Wednesday, September 17, 2008

If you care about writing, if you care about reading, click here.

Cathy Day, author of The Circus in Winter and Comeback Season offered up smart, insightful, well-said thoughts and ideas on this:

"Here’s the problem—as I see it. We employ writers to teach people to write stories at a historical moment when the channels to disseminate those stories are becoming more narrow, if not closing altogether. Seemingly more people than ever want to write and be published, but nobody’s buying—not the publishing houses, not the American public. And so, we have a log jam. A glut of stories, and there’s no where for them to go.

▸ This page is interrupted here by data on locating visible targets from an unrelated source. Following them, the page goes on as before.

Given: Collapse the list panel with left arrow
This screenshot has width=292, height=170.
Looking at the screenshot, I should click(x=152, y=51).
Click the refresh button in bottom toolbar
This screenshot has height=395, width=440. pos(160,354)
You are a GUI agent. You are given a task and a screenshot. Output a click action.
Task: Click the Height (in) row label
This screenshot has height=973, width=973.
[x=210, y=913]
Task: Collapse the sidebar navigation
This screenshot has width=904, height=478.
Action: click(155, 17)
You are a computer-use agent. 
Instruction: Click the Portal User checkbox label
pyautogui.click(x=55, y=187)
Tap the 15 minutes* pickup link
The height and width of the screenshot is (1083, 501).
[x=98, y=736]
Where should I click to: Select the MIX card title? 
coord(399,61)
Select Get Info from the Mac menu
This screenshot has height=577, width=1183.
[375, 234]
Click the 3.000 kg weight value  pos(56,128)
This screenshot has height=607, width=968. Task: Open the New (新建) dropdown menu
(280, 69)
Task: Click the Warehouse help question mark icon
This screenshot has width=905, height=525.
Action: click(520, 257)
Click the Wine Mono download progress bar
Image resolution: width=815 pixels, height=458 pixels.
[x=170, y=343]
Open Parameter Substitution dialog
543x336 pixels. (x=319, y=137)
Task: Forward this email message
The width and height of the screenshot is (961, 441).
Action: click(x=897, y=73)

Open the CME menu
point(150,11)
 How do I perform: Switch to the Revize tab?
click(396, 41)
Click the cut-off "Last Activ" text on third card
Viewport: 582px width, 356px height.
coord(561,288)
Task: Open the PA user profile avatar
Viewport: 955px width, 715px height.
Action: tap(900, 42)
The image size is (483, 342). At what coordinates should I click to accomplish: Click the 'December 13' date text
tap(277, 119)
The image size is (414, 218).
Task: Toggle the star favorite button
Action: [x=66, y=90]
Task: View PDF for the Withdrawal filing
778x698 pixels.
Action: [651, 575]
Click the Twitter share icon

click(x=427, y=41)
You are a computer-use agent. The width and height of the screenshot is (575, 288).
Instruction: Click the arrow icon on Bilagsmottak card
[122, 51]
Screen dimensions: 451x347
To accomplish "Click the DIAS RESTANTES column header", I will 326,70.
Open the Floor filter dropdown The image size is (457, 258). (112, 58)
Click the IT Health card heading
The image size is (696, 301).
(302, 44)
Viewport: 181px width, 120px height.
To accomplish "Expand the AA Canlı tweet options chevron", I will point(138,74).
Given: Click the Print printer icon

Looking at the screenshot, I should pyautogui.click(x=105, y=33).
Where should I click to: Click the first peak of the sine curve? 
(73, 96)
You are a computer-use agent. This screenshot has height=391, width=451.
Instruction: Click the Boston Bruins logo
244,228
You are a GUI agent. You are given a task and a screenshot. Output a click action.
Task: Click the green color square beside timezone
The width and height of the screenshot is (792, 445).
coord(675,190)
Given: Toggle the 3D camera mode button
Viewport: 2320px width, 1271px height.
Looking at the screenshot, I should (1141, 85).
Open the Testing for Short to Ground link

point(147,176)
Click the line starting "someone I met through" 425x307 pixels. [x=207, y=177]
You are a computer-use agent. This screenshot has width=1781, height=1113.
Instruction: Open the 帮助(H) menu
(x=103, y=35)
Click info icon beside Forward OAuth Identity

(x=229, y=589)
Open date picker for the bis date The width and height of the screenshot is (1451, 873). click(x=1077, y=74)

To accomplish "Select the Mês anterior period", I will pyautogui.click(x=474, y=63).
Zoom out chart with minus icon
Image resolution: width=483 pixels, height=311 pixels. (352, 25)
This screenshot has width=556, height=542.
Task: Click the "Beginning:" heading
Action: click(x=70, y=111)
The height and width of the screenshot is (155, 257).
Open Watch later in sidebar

I worry about this a lot—not just as a writer but as a teacher of writing. But rather than bitch and moan about it, here are some ideas I have about simple things we can all do to help.

• Subscribe to the print literary magazines. If every person desperate to publish in the Whatever Review would buy a one year’s subscription, then maybe the magazine could afford to come out more than once a year, could afford to pay its writers in more than contributor’s copies, and could hire a staff to tackle the ever-mounting slush pile. You don’t even have to read the Whatever Review if you don’t have time. But don’t throw it away. Leave it somewhere. Give it to a student or friend.

• Support online literary journals in whatever way you can. Read them. Promote them. Submit to them. Give them money or help direct them to people who will give them money.

• If you can afford it, buy books when they are published, in hardcover. Don’t check them out of the library. Don’t wait until they come out in paperback—they might not because of low hardcover sales.

• If you teach, adopt books for your courses as much as you can. Don’t just Xerox one story. I know we want to save our students some money, but don’t cut off your nose to spite your face.

• We need to start teach non-writers how (and why) to be consumers of fiction. Show them where they can find books and stories, and most importantly, teach them to love stories enough to want to continue to buy them after they are no longer required to.

• When someone on TV (say, Oprah or Jon Stewart) or someone who has a national audience (say, Stephen King) celebrates a book, interviews an author, does anything to put a book on the national radar, we must celebrate that rather than immediately assume the book must be middle-brow drivel or that the author is a publicity seeking hack. In other words, we are very bunged up legitimacy, and I think we’re going to have to get over that if we are to survive.

• We need to start thinking outside the box. What if stories could be downloaded and listened to, like songs on iTunes? What if there was a Short Stories station on XM or Sirius radio? What if someone reading a short story became that week’s viral video? What if you went to Barnes & Noble and stood in the literature section and turned facing out every short story collection? What if you took every sadly-neglected book you absolutely love off the Siberia shelves and piled them in the high-traffic areas of the store?

• Instead of peppering editors with questions that all ask the same thing (What’s the secret to getting published?) we should just thank them for publishing at all and think of ways to stop clogging up their transoms. We can’t ask: how do we save books? We need to ask: how can we help to create a populace that devotes time and resources to reading them? We can’t ask: how do we save print culture? We need to ask: how is print culture already evolving and how do we make sure we evolve with it? And I ask myself: Can creative writing programs work simultaneously to both protect our literary traditions and lead us into the literary future? How can we work—individually and collectively—to create a world in which writing can flourish?

P.S. I apologize to all my poet friends for being story-biased here."

2 comments:

Flynn said...

An interesting response to the NY Mag piece: http://booksquare.com

Jorge said...

My 10 year old self would never have said what my 24 year old self is about to say: It makes me sad when I hear about the book industry going under.